Exercise prompt – Will you transcribe each line of the records below word for word, leaving the pictures out of your answer?

Records of word and element locations
· · · · ·
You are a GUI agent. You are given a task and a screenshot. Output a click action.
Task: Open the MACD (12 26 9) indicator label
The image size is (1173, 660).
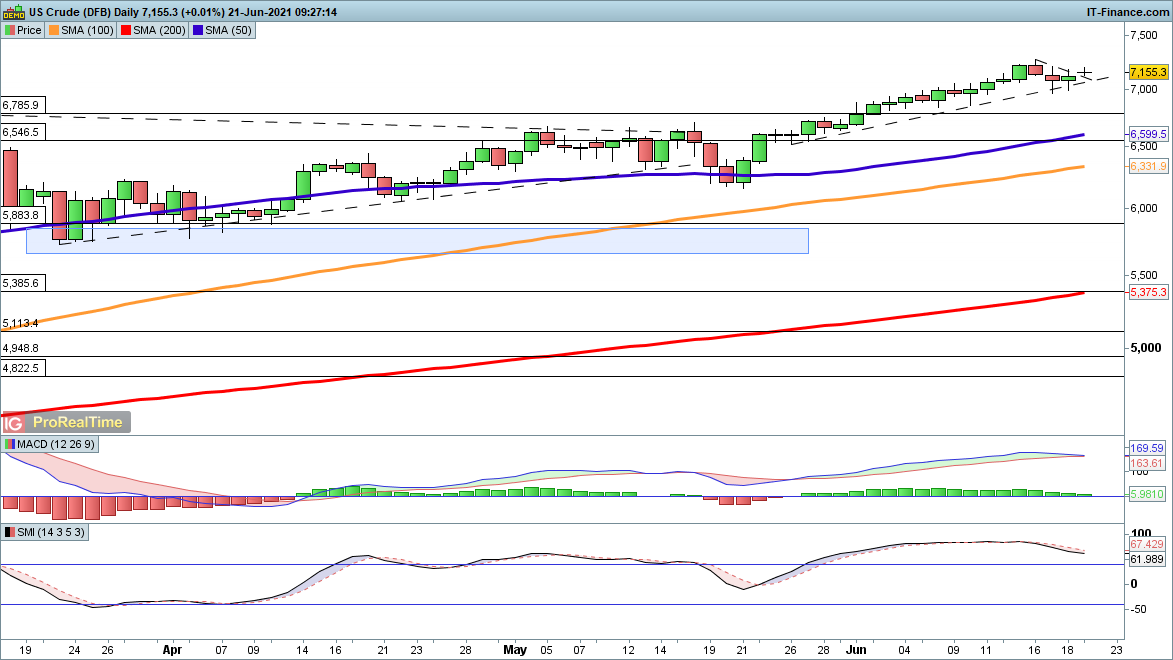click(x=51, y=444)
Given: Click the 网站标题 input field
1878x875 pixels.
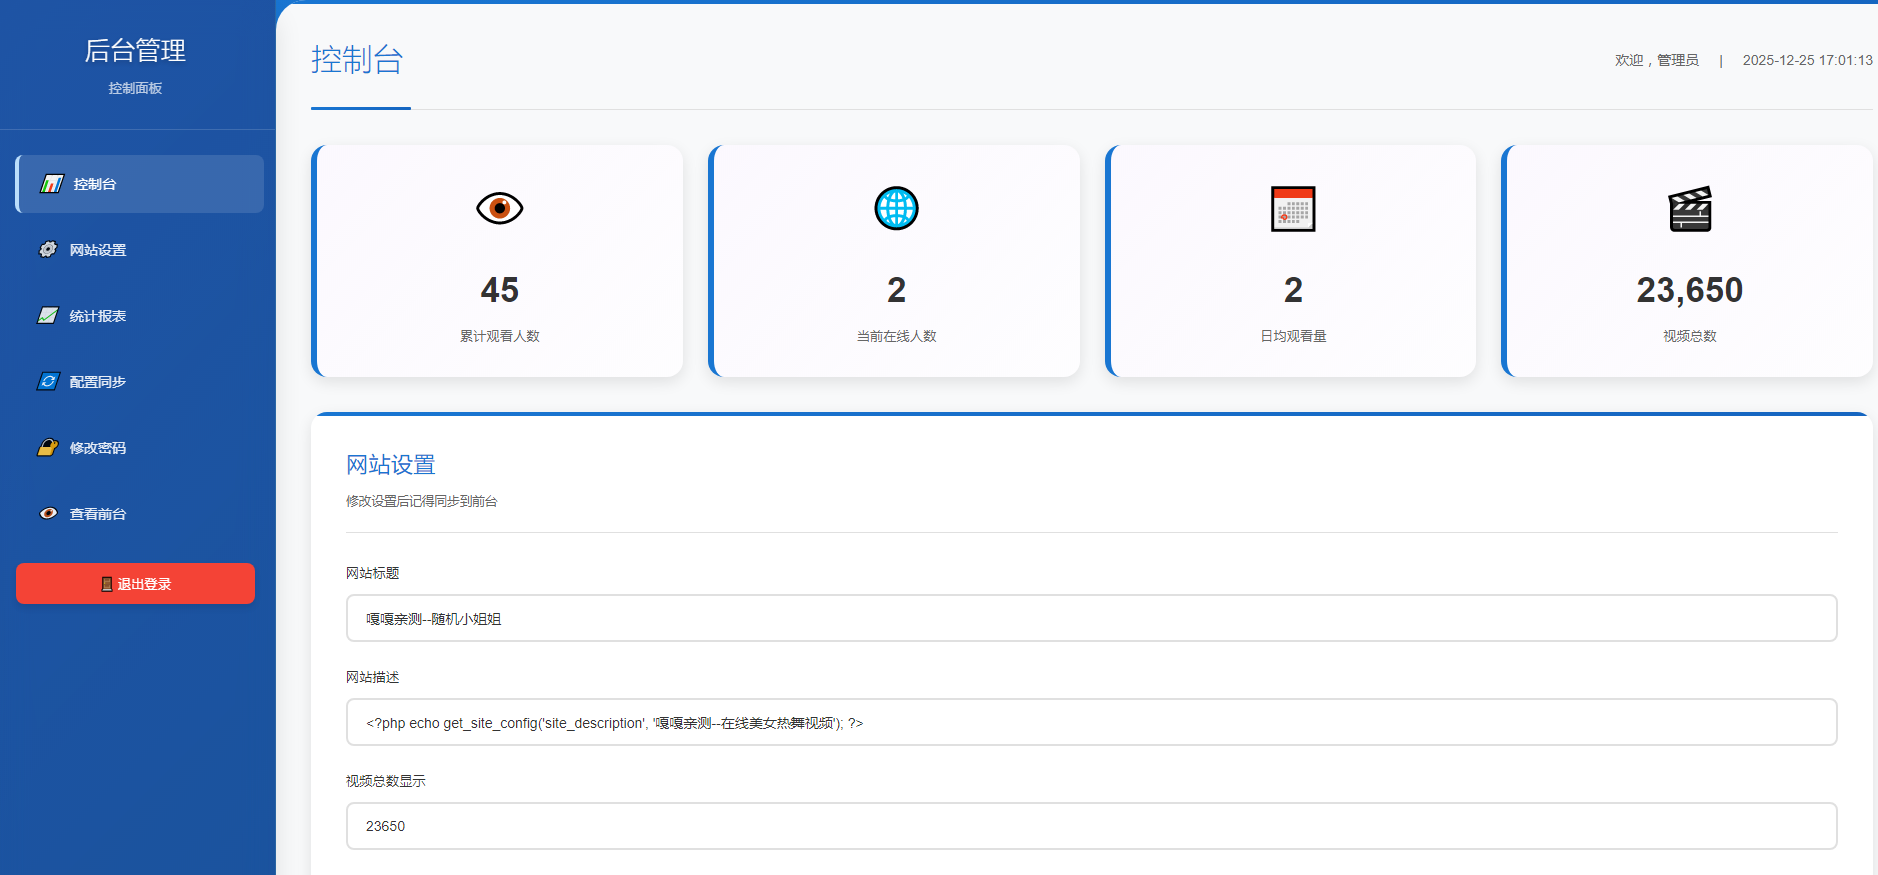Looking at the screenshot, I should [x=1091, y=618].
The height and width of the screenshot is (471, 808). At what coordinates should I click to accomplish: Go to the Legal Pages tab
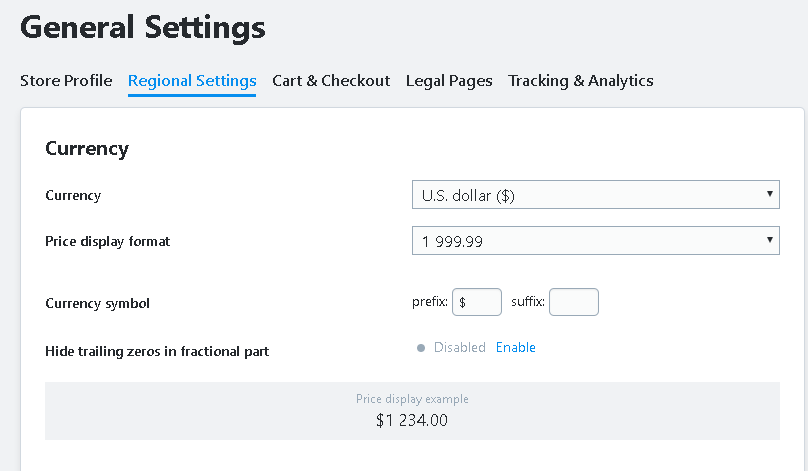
· · · · ·
Solution for this task –
You are a GUI agent. You are given a task and a screenshot. Output a click action.
Task: Open the MACD (12 26 9) indicator label
The image size is (1173, 660).
click(x=51, y=444)
Given: Click the 网站标题 input field
1878x875 pixels.
Looking at the screenshot, I should [x=1091, y=618].
The height and width of the screenshot is (471, 808). At what coordinates should I click to accomplish: Go to the Legal Pages tab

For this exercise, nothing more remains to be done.